§ Task goal: Your task is to retype, exactly and without pictures, the line holding "Where should I" and each line that follows it to the end of the entries.

** Data supplied follows **

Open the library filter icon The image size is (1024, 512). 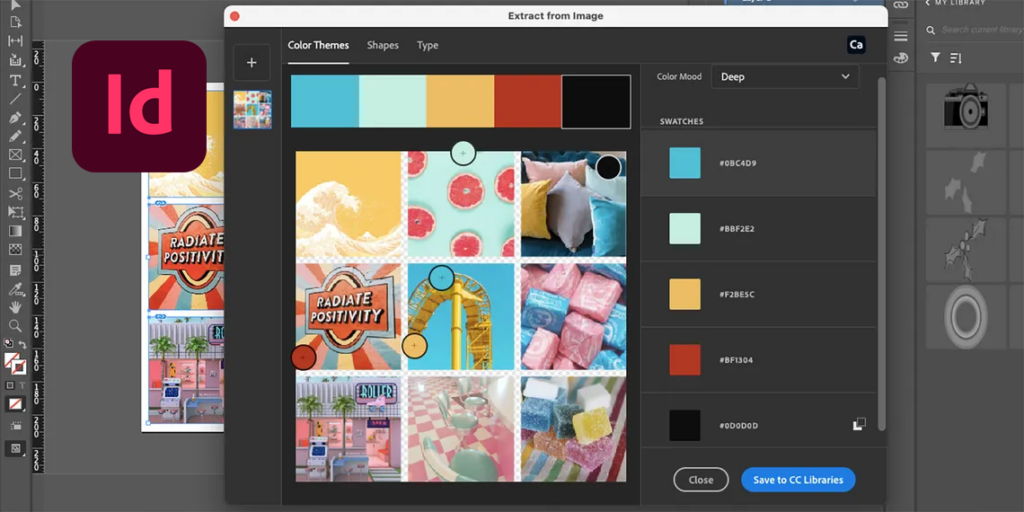935,58
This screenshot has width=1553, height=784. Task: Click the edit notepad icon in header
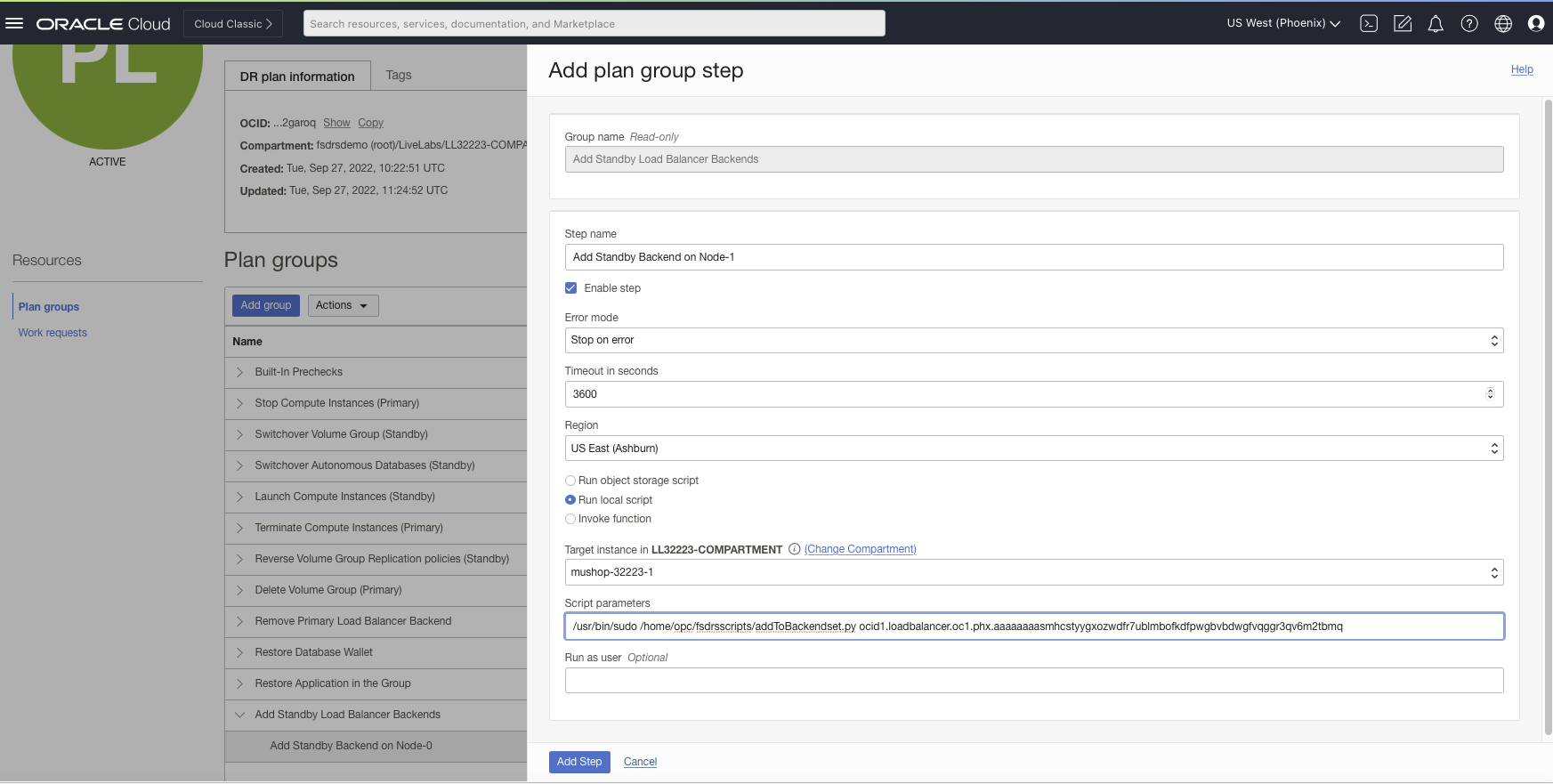tap(1403, 24)
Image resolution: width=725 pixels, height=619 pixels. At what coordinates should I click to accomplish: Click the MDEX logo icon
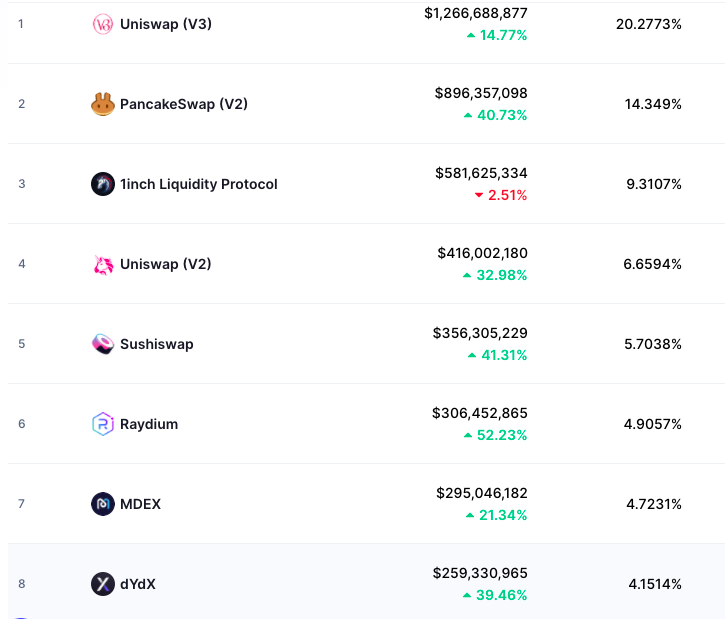(103, 504)
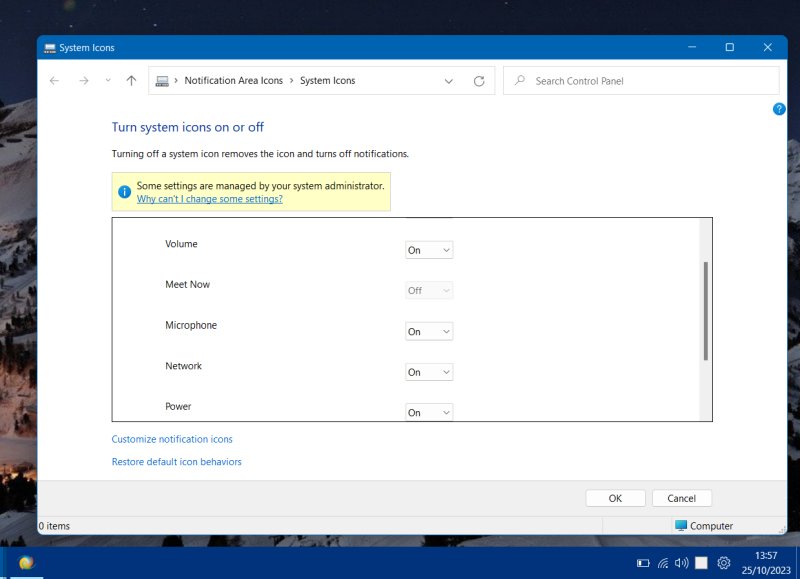The height and width of the screenshot is (579, 800).
Task: Click the up one level arrow
Action: (130, 81)
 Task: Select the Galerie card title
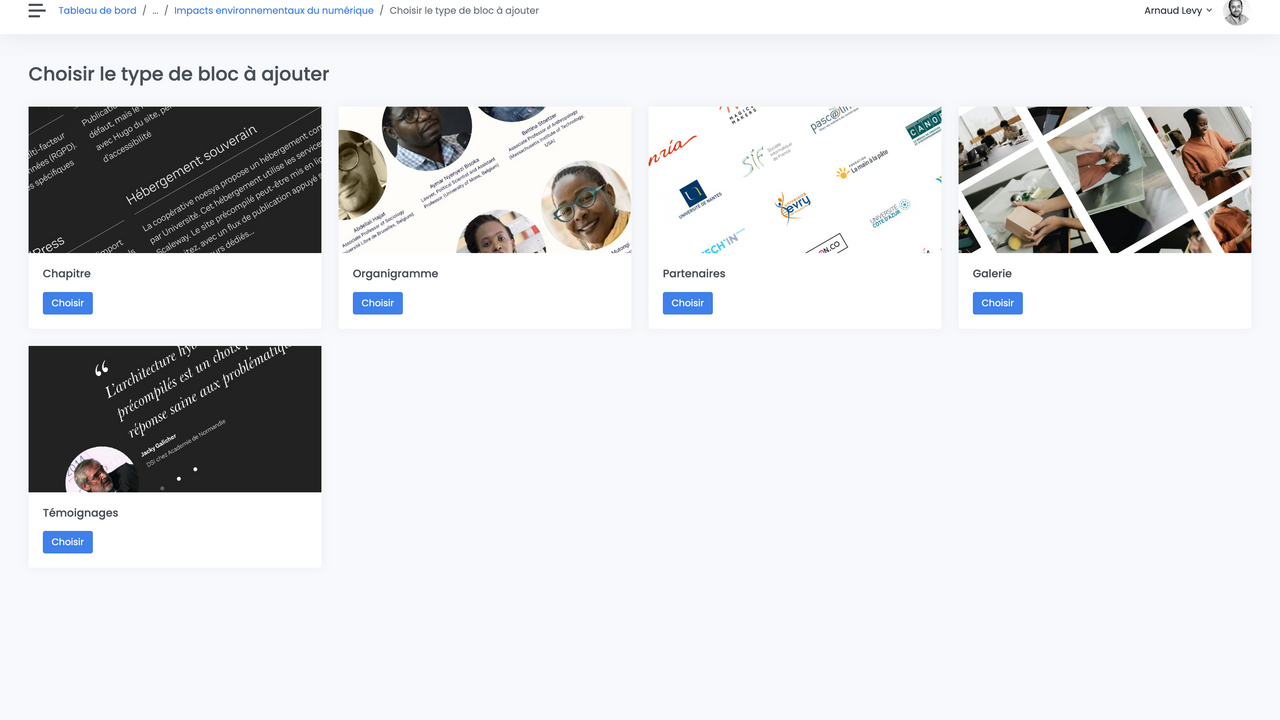[992, 273]
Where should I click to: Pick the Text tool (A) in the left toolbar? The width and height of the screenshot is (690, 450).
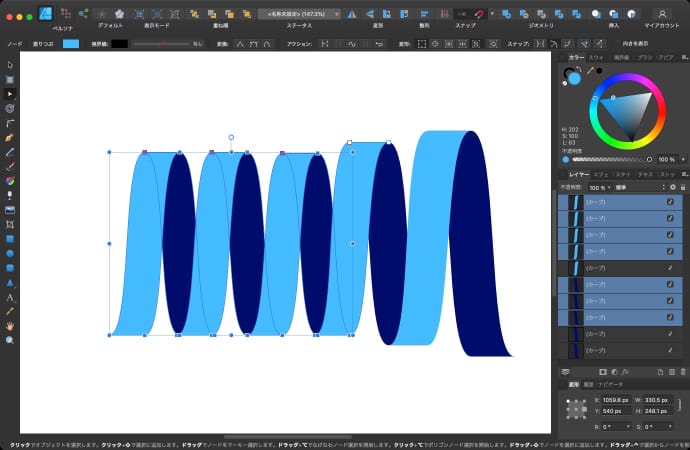pos(10,297)
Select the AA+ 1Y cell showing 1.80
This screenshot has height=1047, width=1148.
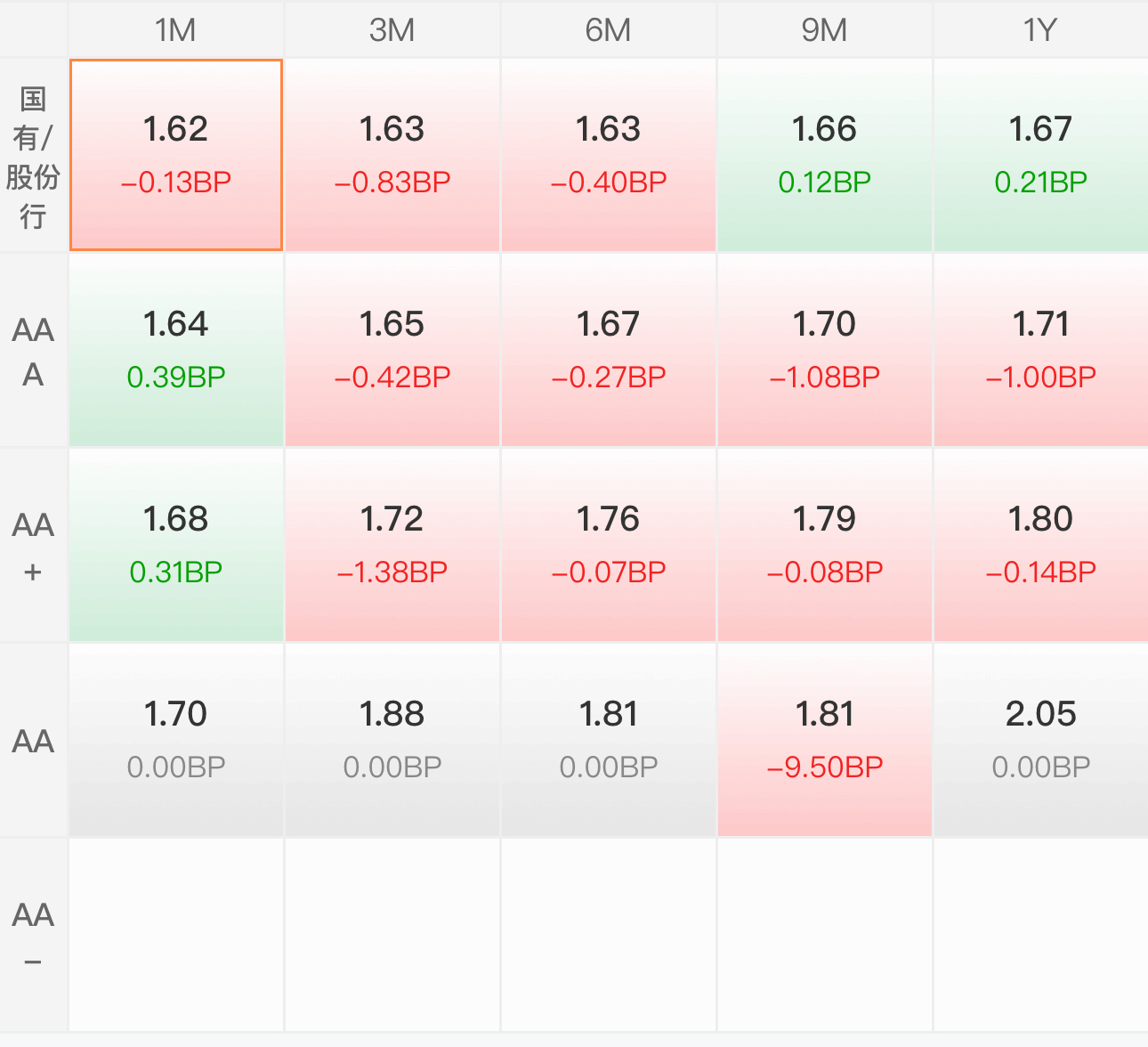pyautogui.click(x=1041, y=545)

** End of Data supplied **

§ Solved problem:
Where should I click to: Pick the Text tool (A) in the left toolbar? The width and height of the screenshot is (690, 450).
pos(10,297)
Select the AA+ 1Y cell showing 1.80
This screenshot has height=1047, width=1148.
pyautogui.click(x=1041, y=545)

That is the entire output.